Silicon, the single element most associated with electronics, may have some new competition. Known as graphene, the one-atom-thick sheet of carbon atoms has some not-insignificant physical properties that make it suitable for electronic purposes. However, unlike silicon, the electrons in graphene flow continuously, meaning that it can’t be turned off to generate the 0s and 1s that are the foundation of computing.

With silicon, “Boolean logic” is used to process information by encoding and processing it as a series of 0s and 1s. When electrons are flowing, a computer records a 1, and when they are not flowing a 0 is recorded. Since silicon has the ability to turn electrons on or off, Boolean logic works well. However, Boolean logic does not work with graphene since the electrons flow continuously and are unable to stop.

Many researchers in the past have tried to modify graphene to help it surpass silicon in the electronics field, although their efforts have been futile. But researchers at the University of California-Riverside believe that they’ve found a solution to the problem once and for all.

“We decided to take an alternative approach,” said Alexander Balandin, Electrical Engineering Professor. “Instead of trying to change graphene, we changed the way the information is processed in the circuits.”

To tackle this problem, researchers from the University of California-Riverside decided to invent a new kind of logic that works with graphene. By manipulating voltage, it doesn’t matter if the electrons are turned on or off.

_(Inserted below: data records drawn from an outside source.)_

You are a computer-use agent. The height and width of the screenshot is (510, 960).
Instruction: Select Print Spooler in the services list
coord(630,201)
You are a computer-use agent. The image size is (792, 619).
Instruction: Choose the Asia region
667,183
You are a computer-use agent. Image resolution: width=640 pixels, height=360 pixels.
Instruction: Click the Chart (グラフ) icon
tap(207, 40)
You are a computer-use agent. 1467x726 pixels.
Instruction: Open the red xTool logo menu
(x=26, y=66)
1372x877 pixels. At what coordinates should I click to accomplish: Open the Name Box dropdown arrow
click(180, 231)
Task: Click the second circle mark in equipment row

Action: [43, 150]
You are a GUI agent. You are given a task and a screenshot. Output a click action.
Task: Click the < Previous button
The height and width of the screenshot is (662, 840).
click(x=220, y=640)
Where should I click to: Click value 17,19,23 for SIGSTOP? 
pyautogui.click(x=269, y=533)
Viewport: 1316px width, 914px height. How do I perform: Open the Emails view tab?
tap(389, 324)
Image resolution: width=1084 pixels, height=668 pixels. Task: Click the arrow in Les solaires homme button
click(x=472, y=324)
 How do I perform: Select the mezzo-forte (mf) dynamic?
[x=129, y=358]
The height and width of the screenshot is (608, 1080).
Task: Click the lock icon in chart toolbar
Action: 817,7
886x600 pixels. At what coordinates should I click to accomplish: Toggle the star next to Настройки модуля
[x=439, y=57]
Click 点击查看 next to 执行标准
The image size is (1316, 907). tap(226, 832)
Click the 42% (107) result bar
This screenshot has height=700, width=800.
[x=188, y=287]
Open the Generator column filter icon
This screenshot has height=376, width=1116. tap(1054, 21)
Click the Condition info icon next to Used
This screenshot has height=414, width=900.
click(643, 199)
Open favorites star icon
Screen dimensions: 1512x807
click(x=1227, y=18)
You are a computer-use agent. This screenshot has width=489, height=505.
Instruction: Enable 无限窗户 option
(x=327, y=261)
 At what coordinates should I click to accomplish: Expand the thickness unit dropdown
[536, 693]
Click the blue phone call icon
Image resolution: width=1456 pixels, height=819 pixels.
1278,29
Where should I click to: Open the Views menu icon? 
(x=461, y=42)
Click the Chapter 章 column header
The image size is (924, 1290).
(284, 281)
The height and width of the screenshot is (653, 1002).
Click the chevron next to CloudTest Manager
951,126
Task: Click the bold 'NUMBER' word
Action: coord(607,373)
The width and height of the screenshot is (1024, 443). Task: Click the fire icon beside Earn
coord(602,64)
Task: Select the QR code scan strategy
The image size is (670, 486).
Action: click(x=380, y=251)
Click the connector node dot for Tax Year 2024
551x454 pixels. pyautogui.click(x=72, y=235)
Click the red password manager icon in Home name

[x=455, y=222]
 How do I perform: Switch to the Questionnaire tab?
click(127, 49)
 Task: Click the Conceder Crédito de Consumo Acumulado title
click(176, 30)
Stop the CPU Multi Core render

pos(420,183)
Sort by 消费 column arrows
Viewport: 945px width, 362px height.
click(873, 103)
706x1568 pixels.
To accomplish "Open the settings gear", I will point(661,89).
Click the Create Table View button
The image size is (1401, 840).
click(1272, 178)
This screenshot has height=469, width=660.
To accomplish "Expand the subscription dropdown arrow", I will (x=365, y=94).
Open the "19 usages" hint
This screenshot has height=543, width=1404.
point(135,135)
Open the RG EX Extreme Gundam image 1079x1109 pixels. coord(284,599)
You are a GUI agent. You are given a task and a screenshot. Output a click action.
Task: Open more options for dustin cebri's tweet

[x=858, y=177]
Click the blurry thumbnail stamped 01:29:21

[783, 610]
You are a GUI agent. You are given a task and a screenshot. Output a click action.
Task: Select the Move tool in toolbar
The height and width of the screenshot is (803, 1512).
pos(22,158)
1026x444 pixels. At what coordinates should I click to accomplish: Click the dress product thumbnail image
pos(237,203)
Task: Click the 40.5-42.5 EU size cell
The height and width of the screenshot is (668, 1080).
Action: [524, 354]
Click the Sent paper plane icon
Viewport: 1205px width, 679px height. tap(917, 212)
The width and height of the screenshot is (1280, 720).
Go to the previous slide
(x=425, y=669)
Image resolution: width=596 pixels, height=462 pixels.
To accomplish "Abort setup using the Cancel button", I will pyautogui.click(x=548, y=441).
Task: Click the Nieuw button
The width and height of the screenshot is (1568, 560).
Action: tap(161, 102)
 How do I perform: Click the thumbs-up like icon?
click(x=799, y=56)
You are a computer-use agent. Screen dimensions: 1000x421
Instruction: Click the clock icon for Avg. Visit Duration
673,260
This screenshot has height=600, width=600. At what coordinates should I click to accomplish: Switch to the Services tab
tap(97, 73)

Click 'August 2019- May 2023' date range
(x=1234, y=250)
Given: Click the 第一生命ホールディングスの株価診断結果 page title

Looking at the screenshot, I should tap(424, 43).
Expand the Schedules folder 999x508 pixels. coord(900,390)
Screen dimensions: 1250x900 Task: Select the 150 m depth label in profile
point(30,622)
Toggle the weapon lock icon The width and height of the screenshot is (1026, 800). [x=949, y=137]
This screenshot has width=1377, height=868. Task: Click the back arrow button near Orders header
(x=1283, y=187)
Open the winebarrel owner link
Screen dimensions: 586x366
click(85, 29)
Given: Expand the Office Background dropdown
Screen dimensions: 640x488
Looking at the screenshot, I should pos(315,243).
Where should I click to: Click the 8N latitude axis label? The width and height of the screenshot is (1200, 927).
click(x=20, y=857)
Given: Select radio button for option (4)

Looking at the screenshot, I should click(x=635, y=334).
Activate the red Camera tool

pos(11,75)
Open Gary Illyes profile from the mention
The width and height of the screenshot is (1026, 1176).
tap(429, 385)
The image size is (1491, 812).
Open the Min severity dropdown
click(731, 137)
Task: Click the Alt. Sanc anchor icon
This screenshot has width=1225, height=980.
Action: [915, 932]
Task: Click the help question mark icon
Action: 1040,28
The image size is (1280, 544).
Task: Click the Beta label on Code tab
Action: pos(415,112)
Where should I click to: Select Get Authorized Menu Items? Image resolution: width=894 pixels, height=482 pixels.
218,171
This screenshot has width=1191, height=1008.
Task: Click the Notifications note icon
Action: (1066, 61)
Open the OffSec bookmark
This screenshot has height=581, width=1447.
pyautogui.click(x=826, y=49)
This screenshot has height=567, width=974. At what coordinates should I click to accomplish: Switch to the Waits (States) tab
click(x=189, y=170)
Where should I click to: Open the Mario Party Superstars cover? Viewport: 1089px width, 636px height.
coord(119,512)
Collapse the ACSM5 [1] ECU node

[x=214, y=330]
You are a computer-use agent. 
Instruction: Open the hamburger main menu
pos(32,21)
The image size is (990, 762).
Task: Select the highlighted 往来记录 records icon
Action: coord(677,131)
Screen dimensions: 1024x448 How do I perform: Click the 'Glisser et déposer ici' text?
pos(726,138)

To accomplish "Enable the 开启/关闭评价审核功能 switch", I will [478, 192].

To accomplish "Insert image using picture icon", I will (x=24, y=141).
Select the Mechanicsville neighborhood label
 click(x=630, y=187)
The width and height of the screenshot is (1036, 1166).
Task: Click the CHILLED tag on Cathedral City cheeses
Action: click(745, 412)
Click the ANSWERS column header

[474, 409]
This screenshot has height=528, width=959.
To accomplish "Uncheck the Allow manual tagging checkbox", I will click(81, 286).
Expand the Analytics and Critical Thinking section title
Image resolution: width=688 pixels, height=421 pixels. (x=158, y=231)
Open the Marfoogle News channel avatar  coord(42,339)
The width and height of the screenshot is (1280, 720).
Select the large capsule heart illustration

The change in voltage indicates different values instead of flowing or non-flowing electrons.

The researchers were able to show that their system worked at both the microscopic and nanometer scales.

If the switch to graphene takes off, it could be very beneficial in many areas, one in particular being the usage of transistors—perhaps the single component that’s most restricted by Moore’s Law. By using graphene, the transistors could be made only an atom wide, which equates to more transistors and more computing power.

Since Boolean logic is used in many of the computing applications that we use on a day-to-day basis, the switch to using the new logic may be a difficult one. However, research is being done to see how graphene can be used in other areas. So one way or another, it may very well become a part of manufacturers’ future.